Amazon SES: Swaks, Postfix and more


If you subscribe to my email newsletter, you already know that I’ve been complaining about how my ISP, where I host my MTA (mail server aka mail transfer agent), is changing their range of IP addresses. Which means that my dedicated IP address, which hosted my dedicated MTA, where I send mail from, is changing after thirteen years.

That’s not a lot of fun from an IP reputation perspective. I guess the volume is low enough that I could just switch over to the new IP and let the regular traffic warm things up; but I wasn’t really looking forward to a few weeks of pain while spam folder placement issues worked themselves out.

So, I investigated a bit to see what else I could do here, and realized that there are a plethora of email services out there that support SMTP relay or email-via-API that I could just link my newsletter and other mail up to. Also, I’ve always wanted to learn more about how Amazon SES works, and I’ve had an account half set up for more than a year. So, why not switch this thing over to Amazon SES? And thus, I switched over my outbound email to use Amazon SES on June 28th.

Setting up DKIM for my handful of primary sending domains was a breeze; in Amazon SES, they use three CNAMEs to configure DKIM for each domain. Copy and paste, copy and paste, copy and paste. Then I disabled DKIM on my own server, as I didn’t also need to sign the mail, if Amazon SES was going to sign it for me. They also have a custom return-path subdomain setting, which I set up for each domain; I strongly recommend this, because there will be somebody out there that doesn’t like amazonses.com and might block it. Using a custom return path domain means your domain reputation is slightly more under your control, compared to using the default.

Then it’s just a question of configuring SMTP relay credentials and away we go. Testing was easy. With my favorite email geek tool Swaks, one can generate a test email thusly:

swaks -tls --auth \
--server email-smtp.us-east-2.amazonaws.com --port 587 \
--au [ SES SMTP Relay User ] \
--ap [ SES SMTP Relay Password ] \
--from sender@example.com \
--to user@recipient.com \
--header “Subject: Test Email”

(And since Matthew Vernhout recently collected Swaks examples for different email sending platforms, I passed this along to him to add to his excellent article on this topic.)

And then, for me, it was time to configure my Postfix server (hosted on Google Cloud) to relay mail out through the Amazon SES SMTP relay configuration. This was also very easy to set up, thanks to Stefan Wieczorek from Cloudpanel, who put together just the guide I needed. Configure SASL for SMTP auth, make sure TLS is set up, store your credentials, and set the proper Amazon SES inbound SMTP server (and port 587) as your “relayhost” in the Postfix main.cf configuration file.

All that complete, Postfix now treats Amazon SES as its outbound relay and the mail flows nicely. And that’s how I’ve been configured since June 28th.

What issues did I run into?
  • You need to wrap the Amazon hostname in [brackets] when configuring both the Postfix main.cf and sasl_passwd file.

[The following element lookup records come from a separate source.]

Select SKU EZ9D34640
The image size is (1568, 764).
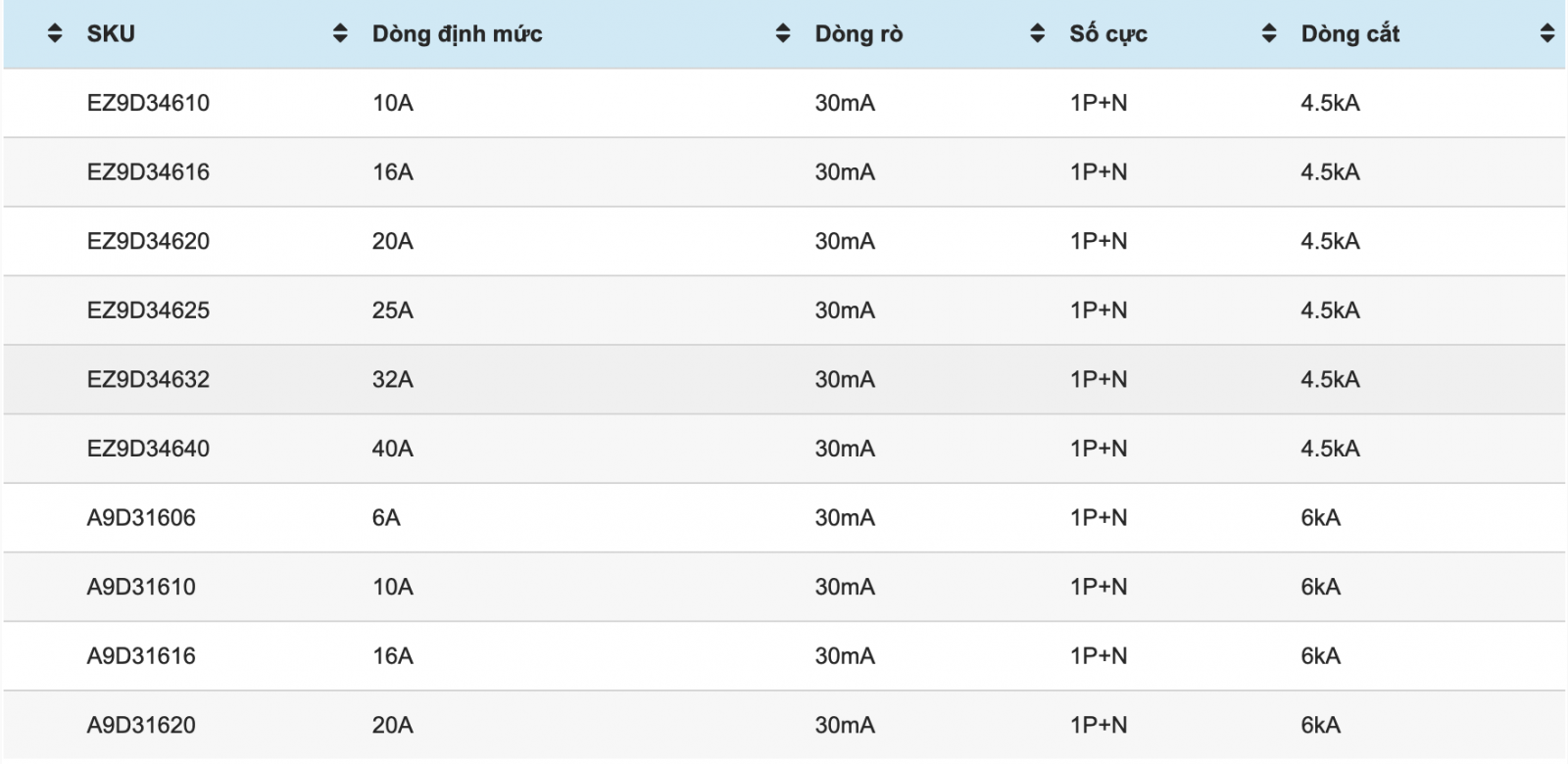pyautogui.click(x=148, y=449)
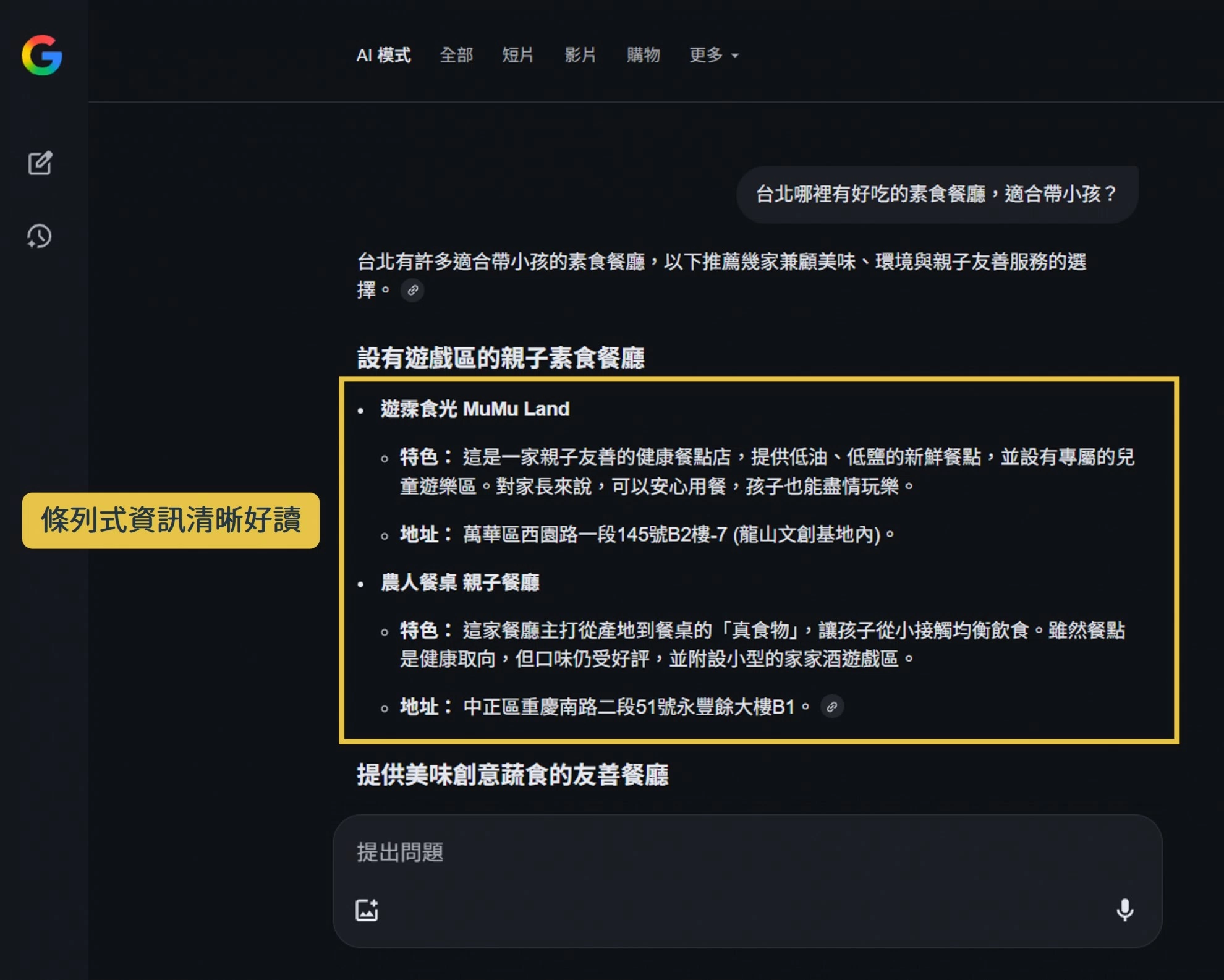
Task: Start a new chat with the compose icon
Action: (x=40, y=163)
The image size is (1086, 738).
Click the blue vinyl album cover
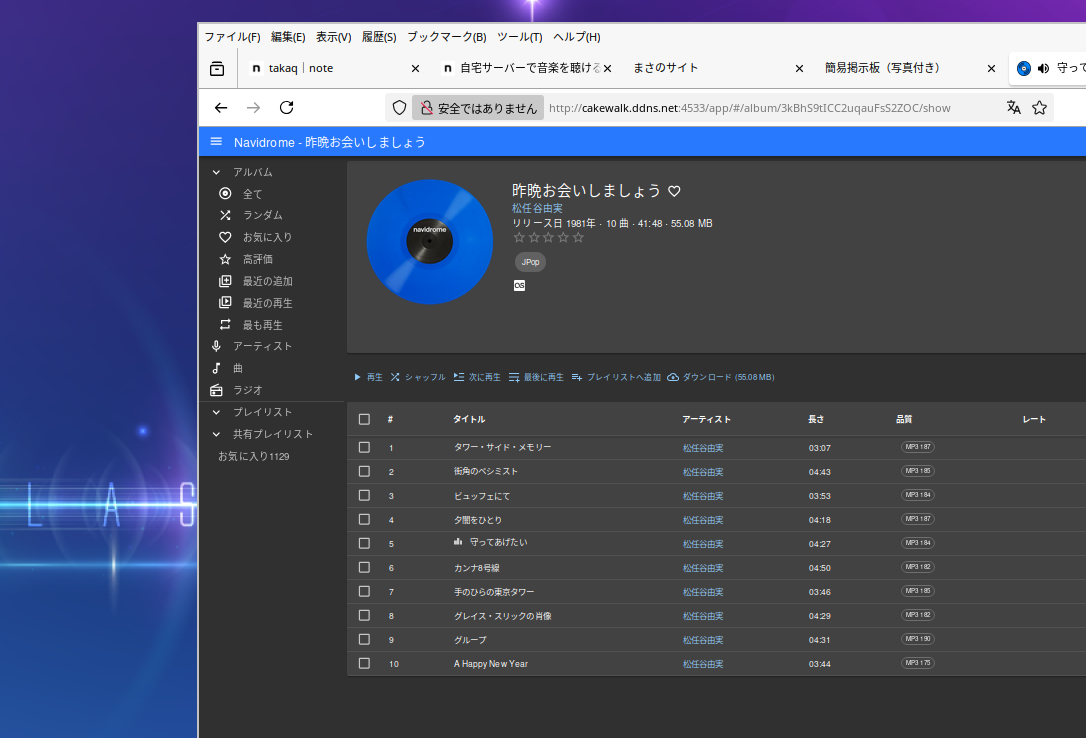click(x=430, y=242)
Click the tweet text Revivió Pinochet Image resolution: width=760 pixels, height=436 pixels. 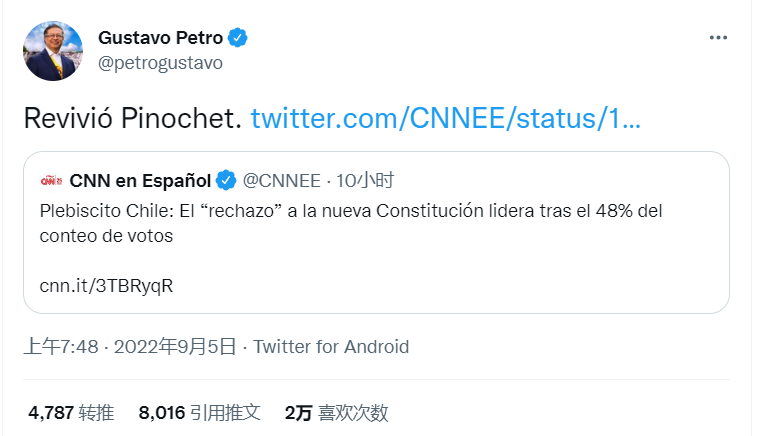pyautogui.click(x=132, y=118)
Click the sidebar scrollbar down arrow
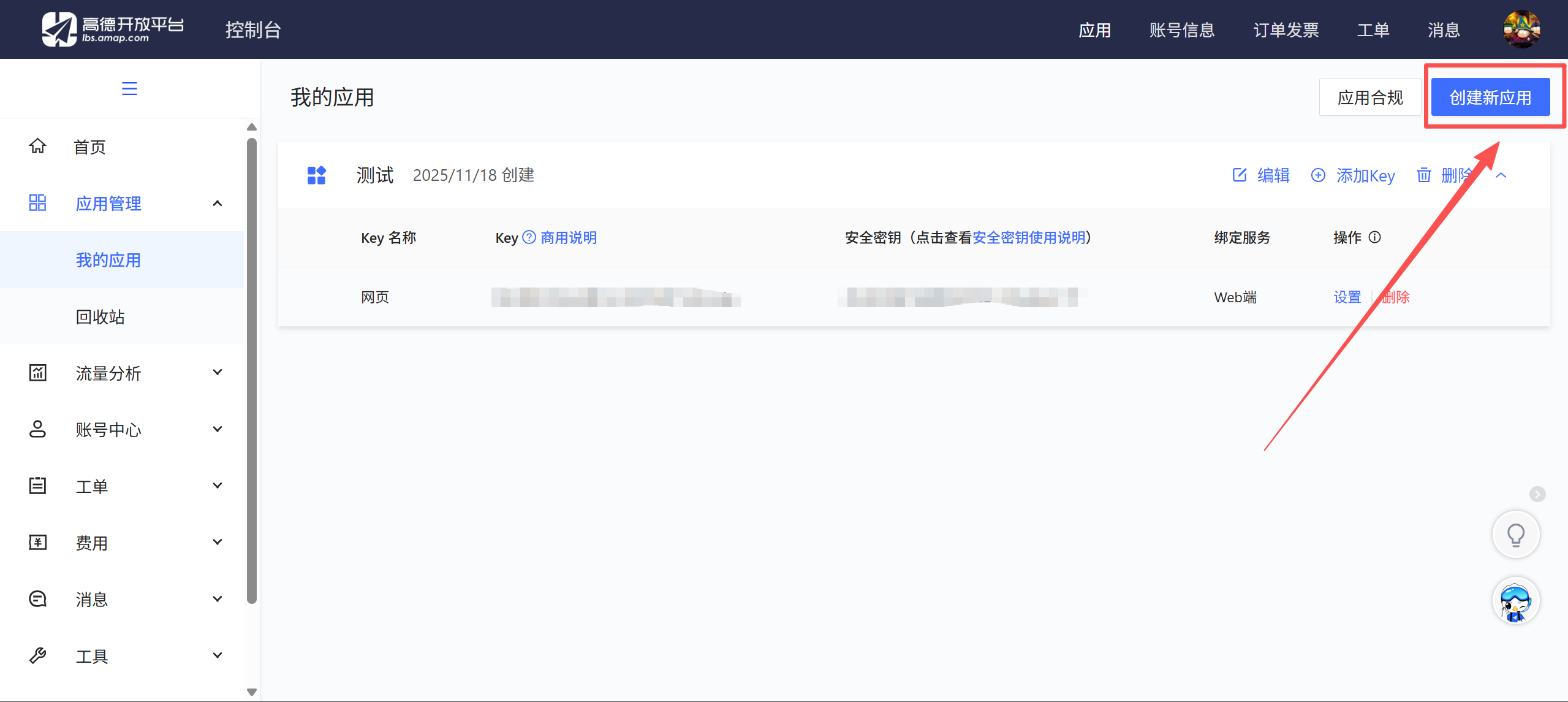This screenshot has width=1568, height=702. (251, 692)
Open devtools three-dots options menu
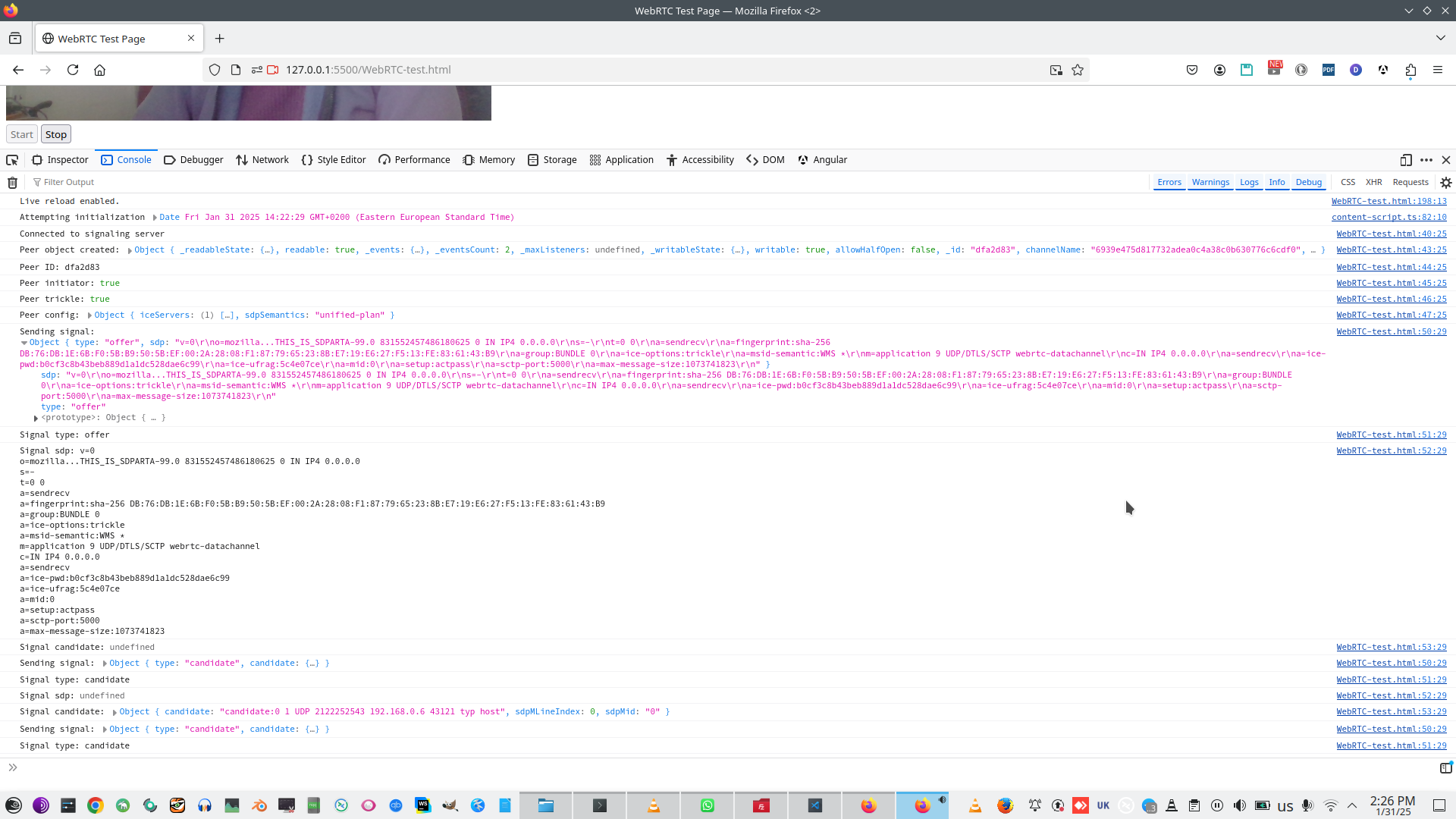 1426,160

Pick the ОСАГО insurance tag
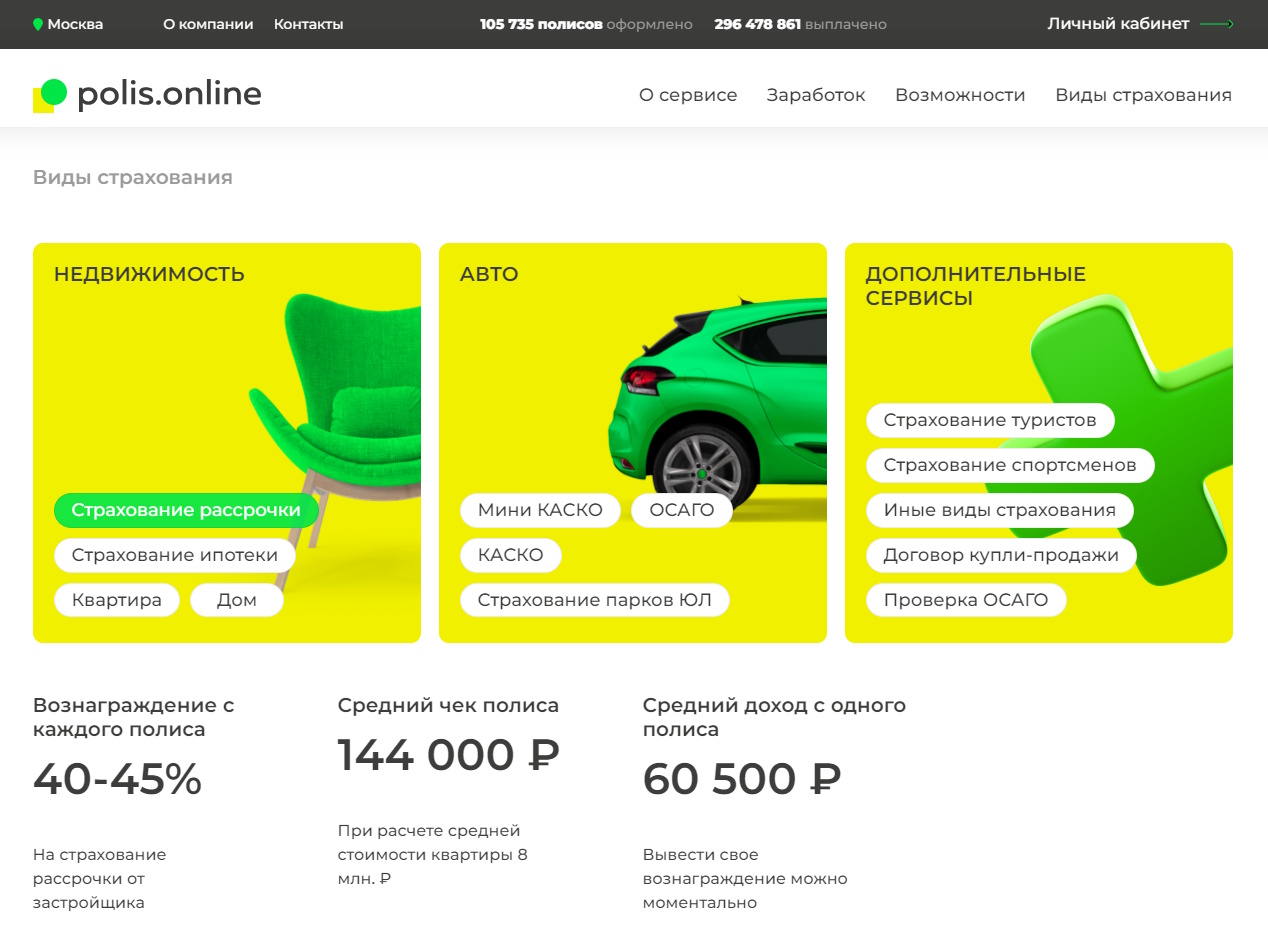pos(682,510)
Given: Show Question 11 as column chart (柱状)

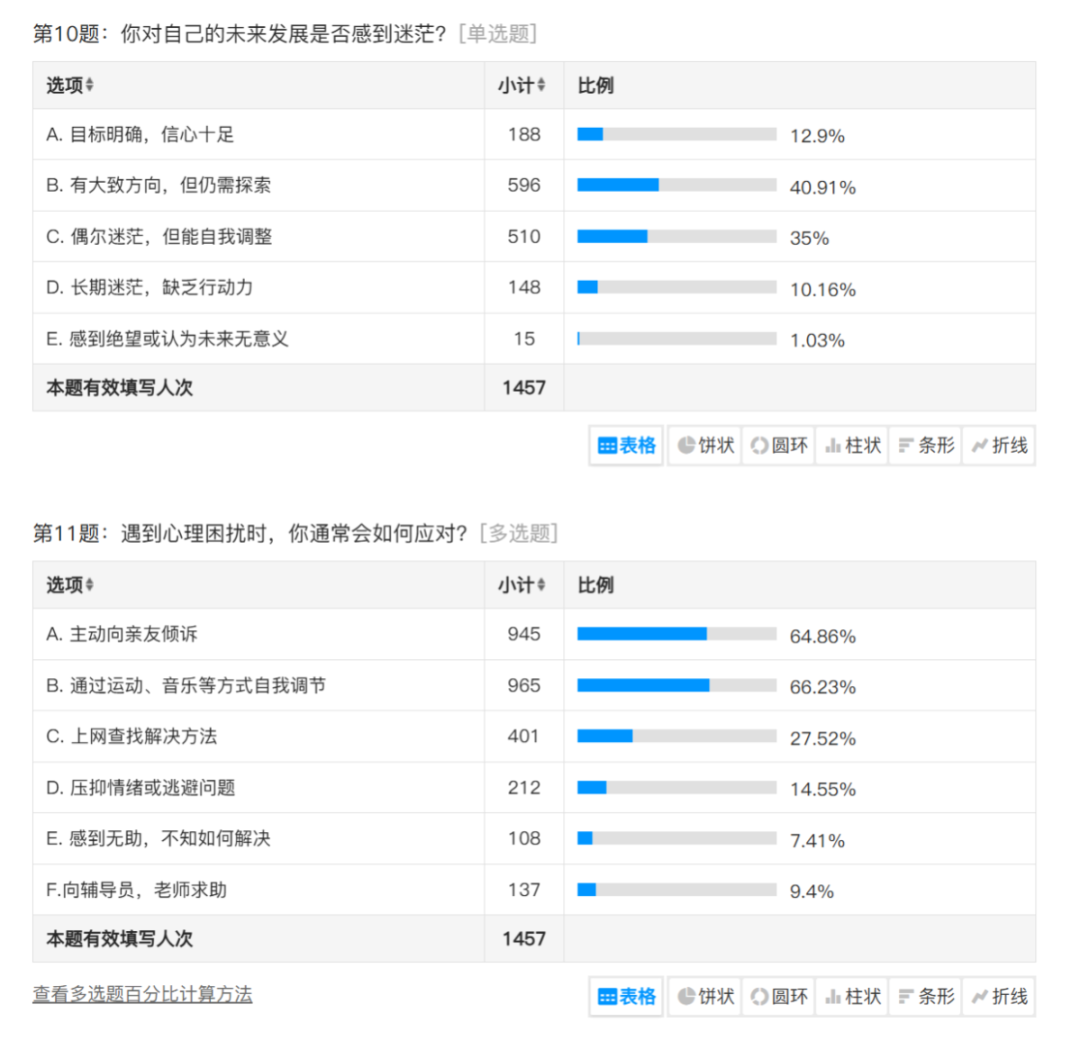Looking at the screenshot, I should (852, 996).
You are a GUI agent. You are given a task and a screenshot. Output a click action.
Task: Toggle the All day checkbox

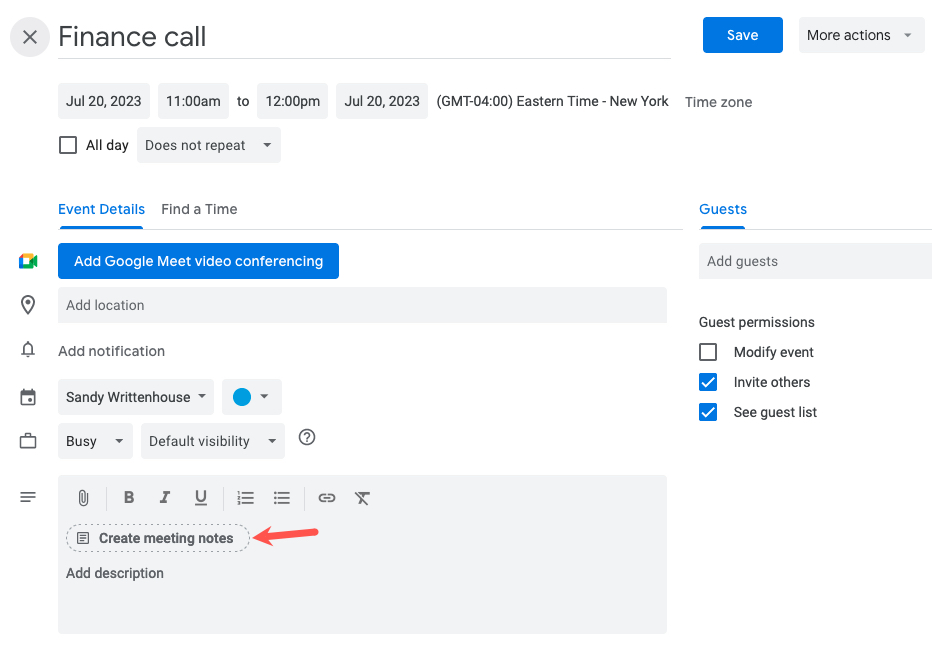pyautogui.click(x=67, y=144)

I only used brackets in once place and not the other, so I was confused at first, receiving an error indicating that Postfix wasn’t trying to authenticate the SMTP relay connection.
  • Of course, I forgot about one of my domains, so I woke up the next morning to find that Amazon SES rejected attempts to relay mail for that domain. Easily fixed.
  • Recipients at RCN and Charter weren’t receiving my mail when sent via Amazon SES. They were receiving my mail just fine previously. The RCN error seemed to be content related and went away on its own, and the Charter/Spectrum error seemed to be a rate limit issue (“You’re sending too much mail/too fast”). This is out of my control because when I outsource my MTA to Amazon (or anyone else), I outsource those and other settings. And when on a shared IP pool, other mail (lots of other mail) is also being sent by others. This issue has since been resolved.
I share information about the bounces just to enlighten; I don’t consider these (or the other issues) to be significant problems. Bulk mail is bulk mail; not Fedex. Delivery is not guaranteed, and shared pools are more likely to run into issues like this. Two bounces out of thousands of emails sent? Not bad.

And as far as inbox testing; my personal seedlist shows 100% inbox placement to the usual places. And the Monday email newsletter was at about a 48% open rate shortly after sending. None of this is scientific testing, but things seem to be going just fine.

One question remains: Do I switch back to my (newly renumbered) legacy MTA? Or just keep on trucking on Amazon SES? What would you do, if you were in my shoes? Part of me wants to just leave it on Amazon and continue to explore what I can do with their platform. But part of me also wants to get back into the MTA game; I love proving to people that it's still possible for a hobbyist to run an MTA in this modern age of email, mostly to spite those who complain about how there's a conspiracy against the little guy. (Spoiler alert: there's not; there are a zillion little guys sending mail just fine via a zillion different methods; it's just that running an MTA requires more work today than it did in 1998, and not everybody wants to keep up with the time. Maybe that's why even the IETF switched over to Amazon SES? Anyway.)